Back to the boys. The boys do not understand intentionality. They do not react to mood. In other words, on the very few occasions when they have been the object of someone’s wrath (read: Chiara’s wrath), they do not react appropriately. They are not startled; they do not cry. If anything, Michael will laugh, which incites our little Type A Angel even more. Five/six months is the point when babies should react to anger with fear. Our babies really haven’t witnessed any anger other than their older sister’s temper, so it’s hard to say that they are delayed when they simply haven’t been exposed to it.

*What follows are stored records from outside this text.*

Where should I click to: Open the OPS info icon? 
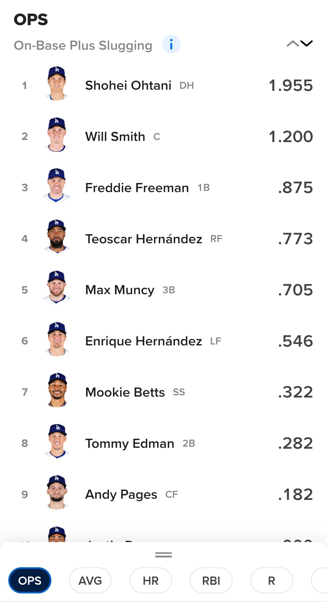(171, 45)
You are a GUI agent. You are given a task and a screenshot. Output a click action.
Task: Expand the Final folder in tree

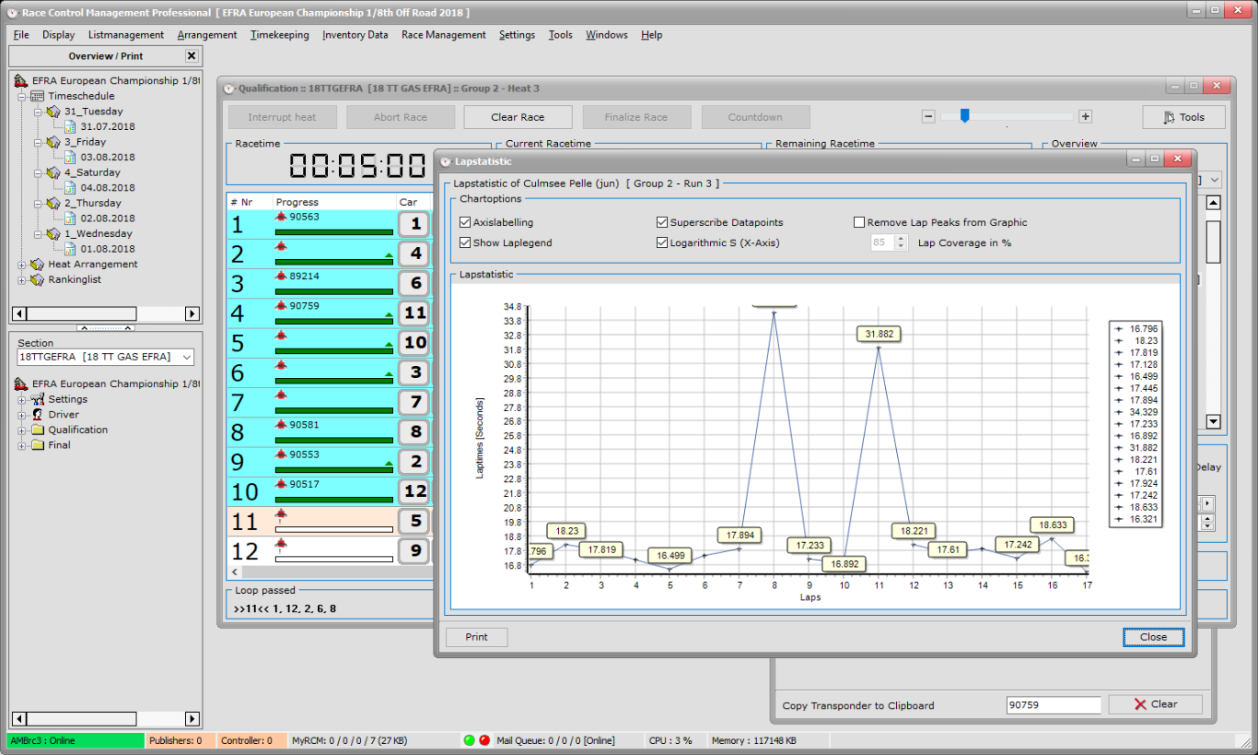click(x=22, y=445)
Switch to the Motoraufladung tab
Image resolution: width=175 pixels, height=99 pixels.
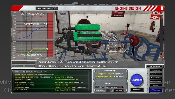tap(156, 78)
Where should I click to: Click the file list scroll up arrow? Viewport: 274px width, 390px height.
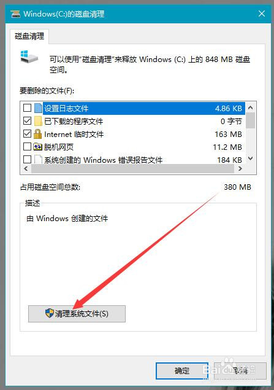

On the surface, it sounds great that our little boys have been raised in such a happy family that they have never witnessed screaming and fits of rage; and it is. I, too, am happy that we can provide such a peaceful environment for them. But it also means that our even-keeled home life gives us, the parents, few opportunities to determine just what the boys can infer from their surroundings. Reacting to anger with fear (as sad as it sounds to think of scared little babies) also means that the babies have interpreted and reacted to an emotion they have witnessed.
Partly because of their early exposure in the NICU to incessant noise, the boys do not get startled. Sudden noises do not startle them or surprise them or scare them. Again, this is a double-edged sword. On the plus side, it makes them calm little Zen babies. And it makes them generally quiet. On the minus side, it means they do not attend to an audio change to their environment. This is really freaky to see. For example, if you stand right behind them and clap your hands loudly, the twins will not turn to see what the sound is until after about five or six loud claps. (If they can see your hands, they attend immediately).
We know that they can hear; that’s not the problem. We know they can hear because we have to tiptoe around when we’ve put them down to sleep. Further proof is that they turn their heads in the direction of music when it starts to play, and my favorite, once when I had put them down for their naps and went into an adjacent room to talk to Caitlin, the boys pounded on the shared wall between the rooms when they heard our voices. Plus, they’ve had hearing tests. It’s not their ears; it’s their brains. Their brains don’t say, “Hey! What was that? See what it was!”
I suppose you could say that if you boil it down to its most crucial elements, intelligence starts with noticing things. You can’t learn about things if you do not first acknowledge their existence. In this respect, the boys are like quiet, fat, simpletons. It’s a concern, but I’m not sure yet what to do about it. Drop books on the floor behind their backs? Pick fights with Matt? Yell at them?